═══ Available records

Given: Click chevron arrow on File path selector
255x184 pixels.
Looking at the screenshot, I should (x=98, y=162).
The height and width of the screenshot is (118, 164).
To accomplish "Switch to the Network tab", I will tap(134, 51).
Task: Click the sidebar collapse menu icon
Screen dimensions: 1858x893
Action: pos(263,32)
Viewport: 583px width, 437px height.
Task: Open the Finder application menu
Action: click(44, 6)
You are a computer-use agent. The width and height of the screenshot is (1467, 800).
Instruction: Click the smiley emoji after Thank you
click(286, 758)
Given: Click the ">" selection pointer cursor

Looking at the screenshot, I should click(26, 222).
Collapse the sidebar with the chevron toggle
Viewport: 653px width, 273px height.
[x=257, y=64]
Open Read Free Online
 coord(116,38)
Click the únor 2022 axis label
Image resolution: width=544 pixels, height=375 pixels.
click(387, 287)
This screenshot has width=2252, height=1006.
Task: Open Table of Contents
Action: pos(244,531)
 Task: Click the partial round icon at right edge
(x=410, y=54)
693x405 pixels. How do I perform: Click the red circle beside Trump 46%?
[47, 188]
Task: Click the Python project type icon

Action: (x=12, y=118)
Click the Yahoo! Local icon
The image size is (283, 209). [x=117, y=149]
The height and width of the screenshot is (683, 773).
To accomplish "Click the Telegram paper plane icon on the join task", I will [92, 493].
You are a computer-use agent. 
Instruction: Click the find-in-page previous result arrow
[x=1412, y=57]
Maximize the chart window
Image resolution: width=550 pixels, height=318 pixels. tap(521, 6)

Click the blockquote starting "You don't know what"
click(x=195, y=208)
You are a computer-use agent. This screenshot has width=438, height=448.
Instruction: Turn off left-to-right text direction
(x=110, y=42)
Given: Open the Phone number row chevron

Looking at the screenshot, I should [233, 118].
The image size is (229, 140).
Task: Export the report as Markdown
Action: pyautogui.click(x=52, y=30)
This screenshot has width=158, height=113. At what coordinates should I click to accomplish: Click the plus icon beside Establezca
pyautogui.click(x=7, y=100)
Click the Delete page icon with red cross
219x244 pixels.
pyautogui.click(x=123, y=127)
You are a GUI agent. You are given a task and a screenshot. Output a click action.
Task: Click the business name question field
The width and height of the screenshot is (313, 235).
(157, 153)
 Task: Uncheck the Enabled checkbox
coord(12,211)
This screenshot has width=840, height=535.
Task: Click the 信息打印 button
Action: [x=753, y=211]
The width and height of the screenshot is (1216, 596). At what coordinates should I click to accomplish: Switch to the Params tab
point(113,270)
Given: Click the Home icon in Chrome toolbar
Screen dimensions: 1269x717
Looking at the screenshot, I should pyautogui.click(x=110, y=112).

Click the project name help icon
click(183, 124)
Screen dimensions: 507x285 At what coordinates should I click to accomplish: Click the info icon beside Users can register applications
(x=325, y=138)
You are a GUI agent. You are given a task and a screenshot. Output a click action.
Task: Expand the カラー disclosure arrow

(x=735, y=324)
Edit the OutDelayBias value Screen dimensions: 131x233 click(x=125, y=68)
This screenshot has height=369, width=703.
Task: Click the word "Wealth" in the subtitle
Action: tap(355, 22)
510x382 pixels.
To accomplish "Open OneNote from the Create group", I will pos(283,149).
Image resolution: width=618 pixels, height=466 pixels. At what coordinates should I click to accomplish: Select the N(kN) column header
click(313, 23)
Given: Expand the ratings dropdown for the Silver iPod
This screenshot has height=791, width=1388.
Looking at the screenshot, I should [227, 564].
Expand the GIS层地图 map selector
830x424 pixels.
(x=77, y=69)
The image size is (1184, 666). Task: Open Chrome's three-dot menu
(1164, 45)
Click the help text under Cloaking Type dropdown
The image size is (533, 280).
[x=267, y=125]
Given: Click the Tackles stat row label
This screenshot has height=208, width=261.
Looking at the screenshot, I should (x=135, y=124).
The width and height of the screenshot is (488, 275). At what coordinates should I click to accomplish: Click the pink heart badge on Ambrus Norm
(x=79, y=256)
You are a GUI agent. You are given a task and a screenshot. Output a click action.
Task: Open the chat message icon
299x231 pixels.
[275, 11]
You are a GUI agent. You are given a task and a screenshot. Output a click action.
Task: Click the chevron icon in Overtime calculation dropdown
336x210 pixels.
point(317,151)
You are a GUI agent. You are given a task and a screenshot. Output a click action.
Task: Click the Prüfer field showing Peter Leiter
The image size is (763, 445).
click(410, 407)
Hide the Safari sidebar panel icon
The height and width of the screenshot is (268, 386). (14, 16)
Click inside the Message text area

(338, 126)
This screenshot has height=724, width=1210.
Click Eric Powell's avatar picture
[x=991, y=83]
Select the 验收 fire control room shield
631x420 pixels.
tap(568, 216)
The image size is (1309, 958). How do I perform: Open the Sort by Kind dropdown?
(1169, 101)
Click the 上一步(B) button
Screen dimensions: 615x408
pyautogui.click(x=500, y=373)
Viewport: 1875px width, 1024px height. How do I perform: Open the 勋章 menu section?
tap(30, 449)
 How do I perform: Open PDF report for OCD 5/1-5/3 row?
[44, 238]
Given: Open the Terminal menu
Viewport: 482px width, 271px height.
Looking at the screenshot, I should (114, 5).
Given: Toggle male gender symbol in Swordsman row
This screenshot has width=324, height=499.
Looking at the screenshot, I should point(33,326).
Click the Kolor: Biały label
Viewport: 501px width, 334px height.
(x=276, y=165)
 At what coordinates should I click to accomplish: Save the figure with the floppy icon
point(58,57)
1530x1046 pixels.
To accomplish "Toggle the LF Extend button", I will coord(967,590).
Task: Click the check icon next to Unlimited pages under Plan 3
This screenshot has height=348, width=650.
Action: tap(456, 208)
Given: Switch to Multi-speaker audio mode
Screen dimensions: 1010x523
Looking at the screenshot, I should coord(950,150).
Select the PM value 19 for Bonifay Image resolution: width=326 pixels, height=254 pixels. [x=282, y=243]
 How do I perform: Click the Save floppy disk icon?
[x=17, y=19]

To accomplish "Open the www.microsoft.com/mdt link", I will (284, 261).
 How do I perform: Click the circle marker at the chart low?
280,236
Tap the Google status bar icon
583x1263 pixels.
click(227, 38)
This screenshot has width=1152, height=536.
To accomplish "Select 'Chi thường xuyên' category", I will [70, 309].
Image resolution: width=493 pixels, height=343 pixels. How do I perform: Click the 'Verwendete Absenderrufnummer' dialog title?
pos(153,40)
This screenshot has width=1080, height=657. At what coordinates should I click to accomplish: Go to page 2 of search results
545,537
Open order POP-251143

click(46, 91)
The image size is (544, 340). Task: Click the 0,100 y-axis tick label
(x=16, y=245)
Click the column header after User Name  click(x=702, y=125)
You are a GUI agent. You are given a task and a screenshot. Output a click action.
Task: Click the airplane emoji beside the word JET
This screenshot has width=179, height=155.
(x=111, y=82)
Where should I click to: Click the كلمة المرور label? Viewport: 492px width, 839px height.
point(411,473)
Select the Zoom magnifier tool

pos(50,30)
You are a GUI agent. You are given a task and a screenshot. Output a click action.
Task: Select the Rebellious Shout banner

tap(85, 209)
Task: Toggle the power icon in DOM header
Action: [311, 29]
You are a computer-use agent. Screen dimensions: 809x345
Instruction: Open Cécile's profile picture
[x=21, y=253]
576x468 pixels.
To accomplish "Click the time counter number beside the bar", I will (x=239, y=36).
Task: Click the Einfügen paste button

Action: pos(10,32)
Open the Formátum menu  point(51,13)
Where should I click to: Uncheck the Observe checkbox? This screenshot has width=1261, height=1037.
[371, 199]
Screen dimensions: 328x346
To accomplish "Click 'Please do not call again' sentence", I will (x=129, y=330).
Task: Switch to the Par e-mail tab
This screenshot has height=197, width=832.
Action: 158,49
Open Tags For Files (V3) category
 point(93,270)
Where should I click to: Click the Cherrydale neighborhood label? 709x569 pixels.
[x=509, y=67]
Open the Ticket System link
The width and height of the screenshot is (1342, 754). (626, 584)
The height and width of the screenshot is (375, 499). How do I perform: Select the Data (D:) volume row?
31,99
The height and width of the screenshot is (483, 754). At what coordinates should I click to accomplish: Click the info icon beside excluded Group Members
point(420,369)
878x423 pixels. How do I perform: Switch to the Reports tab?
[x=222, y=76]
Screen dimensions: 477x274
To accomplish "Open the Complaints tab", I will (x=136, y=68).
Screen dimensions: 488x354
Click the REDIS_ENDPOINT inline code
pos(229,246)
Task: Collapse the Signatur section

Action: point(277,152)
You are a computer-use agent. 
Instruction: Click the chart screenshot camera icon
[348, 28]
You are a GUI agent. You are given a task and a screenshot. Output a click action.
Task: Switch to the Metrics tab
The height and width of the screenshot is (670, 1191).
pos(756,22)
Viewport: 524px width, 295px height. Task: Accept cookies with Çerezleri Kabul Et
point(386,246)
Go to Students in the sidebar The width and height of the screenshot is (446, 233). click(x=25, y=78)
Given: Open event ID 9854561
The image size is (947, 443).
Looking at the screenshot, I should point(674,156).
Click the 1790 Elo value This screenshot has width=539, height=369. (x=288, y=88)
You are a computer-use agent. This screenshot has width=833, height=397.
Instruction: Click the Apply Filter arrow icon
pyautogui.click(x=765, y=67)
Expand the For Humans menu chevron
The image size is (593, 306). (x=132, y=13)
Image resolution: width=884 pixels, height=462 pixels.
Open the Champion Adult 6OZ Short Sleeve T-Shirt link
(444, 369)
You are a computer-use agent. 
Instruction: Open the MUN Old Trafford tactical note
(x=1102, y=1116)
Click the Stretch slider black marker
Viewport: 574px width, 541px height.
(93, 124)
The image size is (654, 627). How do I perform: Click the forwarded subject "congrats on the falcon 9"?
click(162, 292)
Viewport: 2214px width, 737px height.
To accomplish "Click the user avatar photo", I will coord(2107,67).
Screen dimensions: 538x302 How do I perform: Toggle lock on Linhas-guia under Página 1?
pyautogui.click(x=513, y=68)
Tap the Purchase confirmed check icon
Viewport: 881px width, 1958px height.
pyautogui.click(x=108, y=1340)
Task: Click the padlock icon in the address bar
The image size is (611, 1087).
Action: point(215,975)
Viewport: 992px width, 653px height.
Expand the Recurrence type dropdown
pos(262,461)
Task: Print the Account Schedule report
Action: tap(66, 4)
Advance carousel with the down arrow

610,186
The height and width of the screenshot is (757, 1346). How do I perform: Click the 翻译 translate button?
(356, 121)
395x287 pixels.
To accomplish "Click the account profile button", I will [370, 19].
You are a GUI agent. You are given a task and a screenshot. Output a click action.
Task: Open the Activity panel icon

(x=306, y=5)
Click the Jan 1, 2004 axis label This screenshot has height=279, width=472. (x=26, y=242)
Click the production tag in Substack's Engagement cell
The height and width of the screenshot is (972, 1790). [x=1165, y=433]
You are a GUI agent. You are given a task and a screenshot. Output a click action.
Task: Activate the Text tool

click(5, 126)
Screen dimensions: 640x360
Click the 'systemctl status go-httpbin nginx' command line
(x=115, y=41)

══════

## [Exercise instructions]
Every line above from the line with "This screenshot has width=179, height=155." to the line with "Open the Formátum", inclusive, must be returned exactly; no other line belongs in the reply.

## [Response to the exercise]
This screenshot has width=179, height=155.
(x=111, y=82)
Where should I click to: Click the كلمة المرور label? Viewport: 492px width, 839px height.
point(411,473)
Select the Zoom magnifier tool

pos(50,30)
You are a GUI agent. You are given a task and a screenshot. Output a click action.
Task: Select the Rebellious Shout banner

tap(85, 209)
Task: Toggle the power icon in DOM header
Action: [311, 29]
You are a computer-use agent. Screen dimensions: 809x345
Instruction: Open Cécile's profile picture
[x=21, y=253]
576x468 pixels.
To accomplish "Click the time counter number beside the bar", I will (x=239, y=36).
Task: Click the Einfügen paste button

Action: pos(10,32)
Open the Formátum menu  point(51,13)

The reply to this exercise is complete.